The court was apparently swayed by the comments of the Kerala high court that there were radical groups influencing and converting young Hindu women.
The court declined the plea made by her lawyers to interview Ms Jahan and she continued to be in the custody of her parents.
Finally, when the case was heard on 27 November, Ms Jahan was asked to be present. However, the court took two hours to concede her right to be heard.
When she made a naive comment that her husband should be appointed as her legal guardian instead of her father, to whose custody she had been relegated by the Kerala high court, one of the judges responded, "No husband can be guardian of his wife."
He then asked senior advocate Kapil Sibal, who was representing the couple, to explain to her that a wife is not chattel, that she is an individual entitled to her own status in society.
But what transpired in court that day suggests that even the highest court in the country is not fully convinced about a woman's freedom and autonomy to contract a marriage of choice, against the wishes of her parents.
The lawyers defending the rights of the couple said that it was a victory of sorts since all they wanted on that particular day was to secure Ms Jahan's freedom and to end the custody arrangements which had forced her to return to her parental home.
The simple logic that a woman is not chattel seems to have eluded India's courts then.
Many people saw this as a case of gender discrimination. However, the Supreme Court, steeped in its own brand of patriarchy, failed to see the role of its own judgment in undermining the right of an adult woman to autonomy and personal freedom.

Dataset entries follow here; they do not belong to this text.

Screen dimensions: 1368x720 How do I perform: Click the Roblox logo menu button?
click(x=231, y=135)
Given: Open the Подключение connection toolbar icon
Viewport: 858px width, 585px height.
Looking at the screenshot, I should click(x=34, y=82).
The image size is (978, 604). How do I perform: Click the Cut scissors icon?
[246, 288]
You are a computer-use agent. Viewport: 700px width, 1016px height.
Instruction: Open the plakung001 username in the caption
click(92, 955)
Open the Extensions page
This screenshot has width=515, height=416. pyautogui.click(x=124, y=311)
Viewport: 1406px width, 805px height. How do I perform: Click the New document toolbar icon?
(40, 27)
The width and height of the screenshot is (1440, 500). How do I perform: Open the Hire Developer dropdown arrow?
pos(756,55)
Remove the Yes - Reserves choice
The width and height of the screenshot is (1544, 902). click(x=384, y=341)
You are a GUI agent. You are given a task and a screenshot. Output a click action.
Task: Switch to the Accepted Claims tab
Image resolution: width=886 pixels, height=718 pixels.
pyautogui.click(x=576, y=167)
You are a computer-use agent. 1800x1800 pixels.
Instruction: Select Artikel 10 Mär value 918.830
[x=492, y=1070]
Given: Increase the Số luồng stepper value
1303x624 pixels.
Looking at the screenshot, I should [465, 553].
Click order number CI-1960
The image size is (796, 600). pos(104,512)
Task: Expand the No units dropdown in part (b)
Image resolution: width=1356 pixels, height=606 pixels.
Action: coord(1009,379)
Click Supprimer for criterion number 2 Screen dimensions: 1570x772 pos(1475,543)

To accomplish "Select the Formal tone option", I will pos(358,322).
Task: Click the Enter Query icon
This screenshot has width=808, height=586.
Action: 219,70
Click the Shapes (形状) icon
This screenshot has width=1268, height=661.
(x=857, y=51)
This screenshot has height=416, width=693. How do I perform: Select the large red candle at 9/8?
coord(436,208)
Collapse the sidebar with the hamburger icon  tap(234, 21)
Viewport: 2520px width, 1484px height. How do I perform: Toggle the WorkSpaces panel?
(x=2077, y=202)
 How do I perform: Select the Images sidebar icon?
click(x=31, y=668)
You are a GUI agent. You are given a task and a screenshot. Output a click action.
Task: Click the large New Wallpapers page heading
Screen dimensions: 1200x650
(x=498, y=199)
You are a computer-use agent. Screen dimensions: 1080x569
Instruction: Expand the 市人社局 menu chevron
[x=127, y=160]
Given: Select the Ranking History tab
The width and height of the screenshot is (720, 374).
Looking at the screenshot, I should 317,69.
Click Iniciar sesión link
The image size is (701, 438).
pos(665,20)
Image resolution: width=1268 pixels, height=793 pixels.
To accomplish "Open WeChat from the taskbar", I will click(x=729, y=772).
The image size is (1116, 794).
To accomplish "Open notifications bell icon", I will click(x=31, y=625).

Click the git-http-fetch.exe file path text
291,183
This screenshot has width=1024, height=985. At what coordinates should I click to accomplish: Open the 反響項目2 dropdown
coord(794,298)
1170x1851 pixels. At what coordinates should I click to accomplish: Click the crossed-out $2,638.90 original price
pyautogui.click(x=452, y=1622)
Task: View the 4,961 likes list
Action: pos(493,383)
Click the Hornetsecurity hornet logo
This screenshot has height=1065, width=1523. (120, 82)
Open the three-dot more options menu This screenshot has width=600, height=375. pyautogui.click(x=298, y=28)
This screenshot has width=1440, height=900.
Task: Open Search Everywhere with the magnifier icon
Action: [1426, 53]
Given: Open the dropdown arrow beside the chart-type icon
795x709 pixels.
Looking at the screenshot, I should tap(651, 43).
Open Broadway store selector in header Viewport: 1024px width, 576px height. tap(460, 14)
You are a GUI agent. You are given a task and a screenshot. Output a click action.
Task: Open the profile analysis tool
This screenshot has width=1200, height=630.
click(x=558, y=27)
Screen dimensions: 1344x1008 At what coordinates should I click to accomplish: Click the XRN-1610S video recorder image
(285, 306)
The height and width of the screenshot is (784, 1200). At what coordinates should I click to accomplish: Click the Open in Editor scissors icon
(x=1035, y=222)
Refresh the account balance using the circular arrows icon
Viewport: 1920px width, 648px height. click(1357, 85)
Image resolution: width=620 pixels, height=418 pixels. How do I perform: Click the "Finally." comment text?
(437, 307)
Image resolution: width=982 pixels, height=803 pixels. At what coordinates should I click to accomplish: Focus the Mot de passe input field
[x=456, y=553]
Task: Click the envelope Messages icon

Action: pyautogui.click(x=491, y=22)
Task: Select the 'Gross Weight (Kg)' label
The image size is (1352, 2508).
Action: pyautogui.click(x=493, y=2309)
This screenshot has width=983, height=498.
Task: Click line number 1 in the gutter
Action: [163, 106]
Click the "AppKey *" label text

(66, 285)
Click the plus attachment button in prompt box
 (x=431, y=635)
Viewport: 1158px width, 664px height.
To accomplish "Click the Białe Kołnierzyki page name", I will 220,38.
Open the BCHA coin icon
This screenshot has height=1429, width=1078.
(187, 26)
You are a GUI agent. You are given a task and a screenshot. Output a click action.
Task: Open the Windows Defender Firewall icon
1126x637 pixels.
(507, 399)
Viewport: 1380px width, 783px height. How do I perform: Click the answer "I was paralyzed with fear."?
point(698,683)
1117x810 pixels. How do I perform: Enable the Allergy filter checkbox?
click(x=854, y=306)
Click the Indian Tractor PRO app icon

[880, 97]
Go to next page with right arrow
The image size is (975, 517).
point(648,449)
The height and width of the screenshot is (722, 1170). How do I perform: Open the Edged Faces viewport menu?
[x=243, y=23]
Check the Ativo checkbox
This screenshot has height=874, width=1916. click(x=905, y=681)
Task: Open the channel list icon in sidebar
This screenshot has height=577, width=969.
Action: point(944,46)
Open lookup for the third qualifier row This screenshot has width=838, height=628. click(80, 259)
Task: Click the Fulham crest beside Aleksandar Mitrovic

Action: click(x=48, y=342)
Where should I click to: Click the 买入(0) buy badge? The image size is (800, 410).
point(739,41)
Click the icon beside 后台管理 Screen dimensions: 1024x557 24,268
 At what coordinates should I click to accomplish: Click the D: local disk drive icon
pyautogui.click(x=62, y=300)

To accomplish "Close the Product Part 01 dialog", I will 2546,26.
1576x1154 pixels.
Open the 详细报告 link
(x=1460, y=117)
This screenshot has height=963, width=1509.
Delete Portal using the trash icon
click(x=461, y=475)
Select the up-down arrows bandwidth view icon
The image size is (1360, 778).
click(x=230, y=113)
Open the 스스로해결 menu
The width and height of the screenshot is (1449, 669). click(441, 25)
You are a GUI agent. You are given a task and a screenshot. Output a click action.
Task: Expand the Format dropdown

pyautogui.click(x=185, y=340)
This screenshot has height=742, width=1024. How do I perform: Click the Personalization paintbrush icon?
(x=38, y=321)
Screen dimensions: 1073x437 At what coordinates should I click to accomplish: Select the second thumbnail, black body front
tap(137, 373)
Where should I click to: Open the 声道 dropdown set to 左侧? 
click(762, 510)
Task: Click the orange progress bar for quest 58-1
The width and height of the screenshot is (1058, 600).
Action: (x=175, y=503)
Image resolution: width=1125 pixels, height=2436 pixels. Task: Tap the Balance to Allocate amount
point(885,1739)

The court kept vacillating about granting Ms Jahan, who had travelled from Kerala to Delhi to appear in court, her right to be heard in her own case, even while making comments about her life and her choices.
It is astonishing how the court failed to see the issue clearly as one of gender injustice and denial of the personal freedom of women in matters concerning marriage.
Instead of being "weak and vulnerable", what came through that day in court was the sterling quality of Ms Jahan and her ability to withstand pressure from her family, the media and the judiciary over several months as she answered in a clear voice that she wanted her freedom, and that she wanted to keep her faith and complete her education.
A few months earlier, during the controversy over triple talaq or Muslim instant divorce, Indian media was lamenting the fact that a Muslim woman is denied rights and agency, and that she is a victim of Islamic patriarchy.
In the present controversy it appears that it is the Hindu woman who lacks agency and can easily be "brainwashed". What is projected while terming marriages of Hindu women to Muslim men as "love jihad" is that Hindu women are incapable of making intelligent choices.
Further, since a woman is not able to decide what is good for her, it is the father who must decide for her and without his consent, her marriage is not valid.
The "love jihad" bogey has been effectively used by the right-wing Hindu nationalist groups such as the Rashtriya Swayamsevak Sangh during election campaigns in several states.
What is disturbing in the present controversy is that even the courts seem to be endorsing such Hindu right-wing terminology.